- My son holding a pair of horseshoe crabs
- A close up of a common green darner reveals the amazing compound eyes
- A pair of devil rider walking sticks that can squirt a toxic brew of terpenes to defend themselves
- The greenhouse frog lurks in many gardens and elsewhere and can breed without ponded water
- A tiny hatchling corn snake is a member of the arboreal rat snake group
- The black racer is a mostly terrestrial snake that moves very fast
- An adult Florida box turtle is worthy of respect for its advanced age
- The bottom shell or plastron of a male box turtle has a concave portion to facilitate mating
- A pair of bald eagles directly over our house is involved in pre-mating behavior
I have for some time been dissatisfied with being primarily interested in one aspect of natural history such as birds or plants. The variety of fascinating creatures I have encountered this week illustrates the difficulty of restricting your scope of curiosity.

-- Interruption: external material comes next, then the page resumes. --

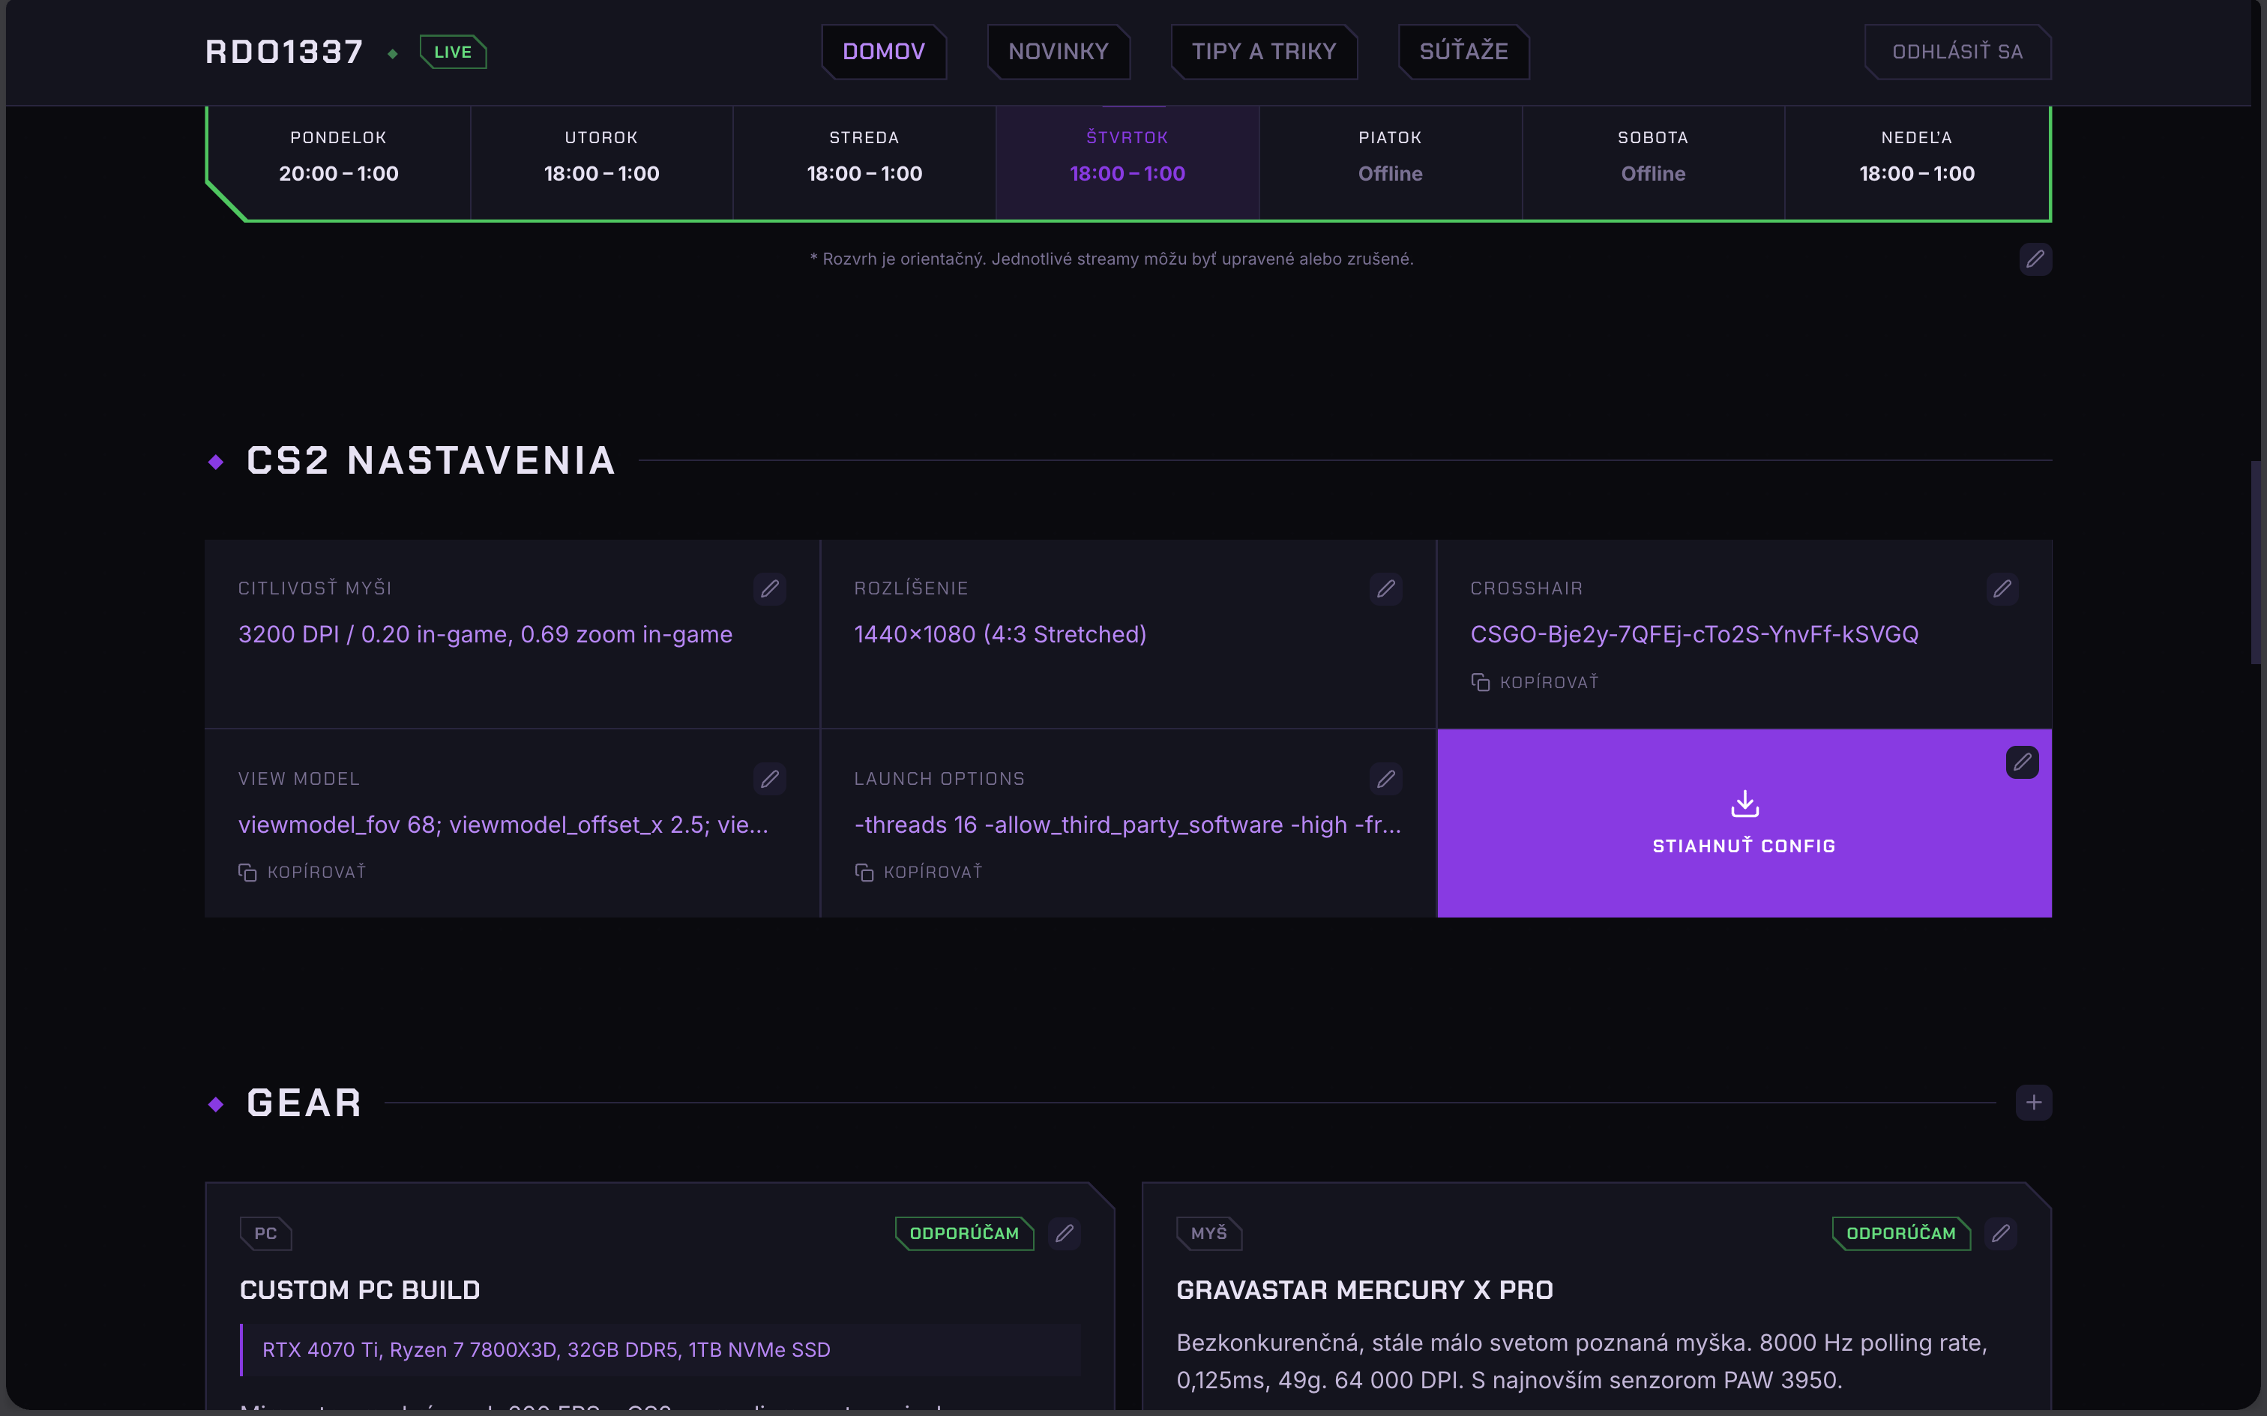Click the download icon on STIAHNUŤ CONFIG
This screenshot has height=1416, width=2267.
(x=1744, y=804)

I admit the problems of identifying some of the critters and plants can be daunting, but the advent of internet interest groups and simplified identification manuals makes this manageable.
My son, who was visiting from Utah, found this pair of horseshoe crabs (Limulus) in tandem near the southern tip of Little Gasparilla Island. Of course these are not crabs at all but harmless relatives of the spiders/arachnids which are very ancient marine inhabitants. The smaller male has two appendages to hold on to the female until she crawls up on the beach to lay her eggs. The bluish blood has special clotting properties which are quite valuable in medicine, and the eggs are invaluable also in feeding migrating shorebirds. The shed exoskeletons are seen more often than the live animals so it was a special treat to find this pair.
I never cease being amazed by dragonflies and was fascinated by this immature common green darner. This is a very old lineage of insects which is predatory both as aquatic larvae and as the aerial adult. Their behavior is highly visually oriented and the enormous compound eyes made up of 30,000 individual ommatidia are remarkable. The legs are covered with spines which help in holding prey caught and often consumed in flight. Green darners migrate long distances and are capable of complex social interactions. They have become popular objects of observation by those who have mastered birds and want to find new intellectual fields to conquer.
One of the insects most opposite to dragonflies in terms of mobility is the walking stick which is slow moving and camouflaged. You may often find these as mating pairs in Florida and they are sometimes called devil-riders, possibly due to the ability of the large female to squirt toxic terpenes into the eyes of an attacker. So be careful when you examine them!
I spend a lot of time working in our yard and often find interesting critters such as this small greenhouse frog introduced from the Caribbean. It likely immigrated in the root balls of plants brought in by nurseries along with the worm-like Brahminy blind snake. It is quite unusual among amphibians since it lays terrestrial eggs that hatch directly into tiny frogs without an aquatic tadpole stage. The advantage of this in habitats with damp soil but which lack fresh water pools is obvious and allows them to colonize areas unavailable to other frogs.
Two snakes turned up in our yard, a very young corn snake, one of the rat snakes, and a black racer. The corn snake has a series of dark lines on the head, one of which passes through and obscures the dark pupil of the eye. The black racer has a dark area on the upper part of the head, including the dark pupil and a reddish iris. Both of these patterns must make it harder for prey or predators to detect the snake when it is motionless. The corn snake is much more arboreal than the racer and this likely provides some habitat separation which limits competition for food between them.
I was excited to find an adult male Florida box turtle on Palm Island. Although males often have a reddish iris at least some of the year, the reliable way to sex them is by the concave shape of the bottom shell or plastron. The purpose of this obviously is to facilitate mating which must be quite difficult given the rigid shells. Indeed poet Ogden Nash penned the famous lines,
The Turtle
by Ogden Nash
The turtle lives ‘twixt plated decks
Which practically conceal its sex.
I think it clever of the turtle
In such a fix to be so fertile.
While sitting at the computer recently I heard a familiar sound which I knew to be the call of a bald eagle. I rushed outside and looked up at the osprey nest which sits immediately over our house in a tall Norfolk Island pine. There were two eagles sitting in the nest engaged in some bill fencing which soon led to mating. The eagles then left and did not seem interested in taking over the osprey nest which they occasionally try to do. The relationship between these two predators, which compete for fish as food and sometimes for nest sites, reminds me of the uneasy relations between lions and hyenas- in other words not friendly!
So try expanding your horizons and learn a new animal or plant from a taxonomic group with which you are not familiar. It is not as hard as you might think and it will be very rewarding.